Plaintiffs do not establish that Rule 26 discovery proceeding with 16 plaintiffs would be unduly burdensome or provide any details suggesting that a group of eight plaintiffs would be sufficiently representative. Plaintiffs here cite to a number of cases where district courts have found individualized discovery in FLSA cases to be an undue burden. However, those cases can be easily distinguished, because each of them consider opt-in classes of vastly more individuals. For example, in Nelson, the Eastern District of Texas considered a case with 1,328 participants and limited written and oral discovery to an agreed-upon group of 91 "Discovery Plaintiffs." Nelson, 2009 WL 4730166, at *2. In Smith v. Lowes Home Centers, 236 F.R.D. at 356-58, the Southern District of Ohio denied defendant's request for individualized discovery of more than 1,500 opt-ins and instead ordered discovery from a representative sample of 90 randomly selected individuals from the opt-in plaintiffs. In fact, all of the cases cited by Plaintiffs dealt with opt-in classes of hundreds of plaintiffs. See Cranney v. Carriage Servs., Inc., No. 2:07-cv-1587-RLH-PAL, 2008 WL 2457912 at *3-*5 (D. Nev. June 16, 2008) (limiting individualized discovery to 10% of a relevant combination of workers and work sites for the 300 opt-in plaintiffs and 2,700 potential class members); McGrath v. City of Philadelphia, No. 92-4570, 1994 WL 45162, at *2-*3 (E.D. Penn. Feb. 10, 1994) (applying representative discovery where over 4,100 present and former members of the Philadelphia Police Department joined the suit as plaintiffs); Adkins, 143 F.R.D. at 174 (finding individual depositions and interrogatories inappropriate where defendant had received written and oral discovery from more than 80 of the 147 original plaintiffs).
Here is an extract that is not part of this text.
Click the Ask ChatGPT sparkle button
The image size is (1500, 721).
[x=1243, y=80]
In short, Plaintiffs have not cited any instances in which representative discovery was applied in a case with so few opt-in plaintiffs and where a "tremendous burden" on plaintiffs was not established. As Defendants correctly note, Plaintiffs fail to establish that individualized discovery of approximately 16 opt-in plaintiffs will be overly oppressive or unduly burdensome or expensive, and Plaintiffs do not suggest how representative discovery would minimize these burdens yet still afford Defendants a reasonable opportunity to explore, discover, and establish an evidentiary basis for its defenses. See Dkt. No. 24 at 4.
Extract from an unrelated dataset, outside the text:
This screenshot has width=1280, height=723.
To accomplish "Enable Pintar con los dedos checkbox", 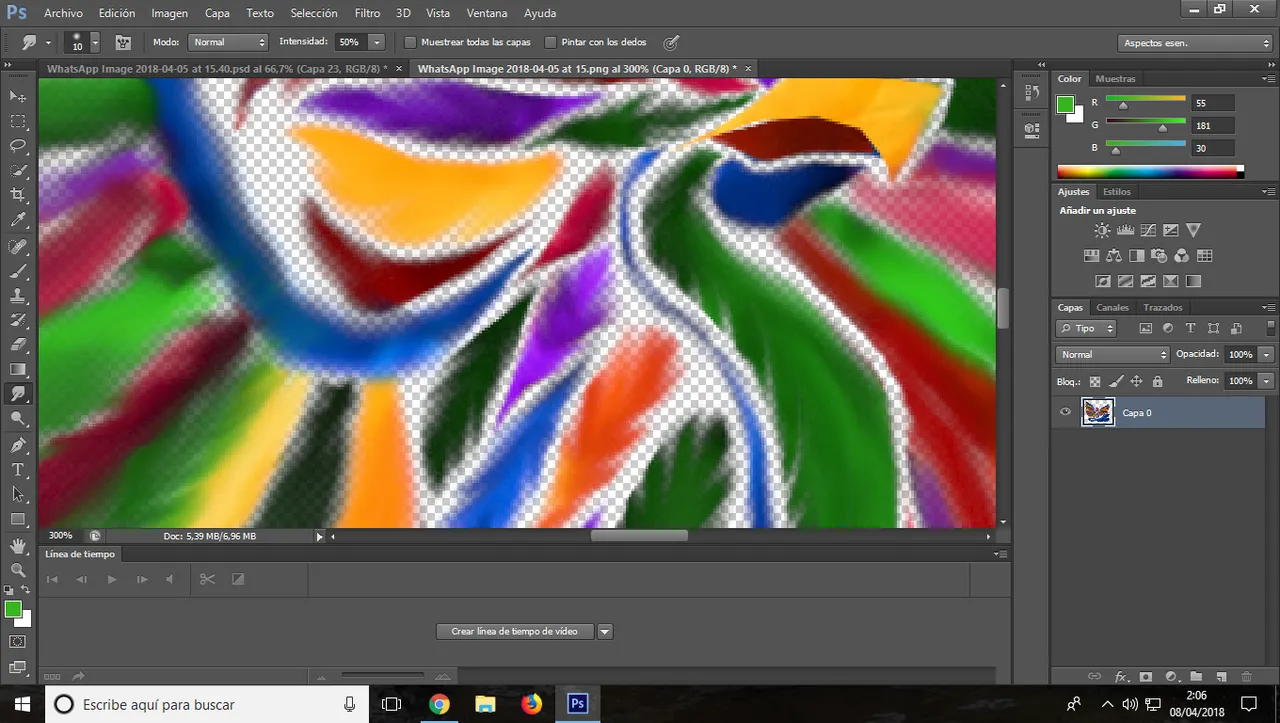I will (x=550, y=43).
Insofar as the parties' Joint Case Management Plan and Scheduling Proposal raises the issue of representational testimony, the parties do not provide much, if any, briefing specifically addressing the matter of proceeding with representative testimony at trial. See Dkt. No. 24. And Plaintiffs have not made any kind of showing that the testimony of eight "representative" plaintiffs would be "fairly representational" of all of the 16 Plaintiffs in this case. See generally Albanil v. Coast 2 Coast, Inc., 444 F. App'x 788, 806 (5th Cir. 2011). Plaintiffs may be more - or less - able to make such a showing following individualized discovery, assuming the case proceeds on the merits as a collective action.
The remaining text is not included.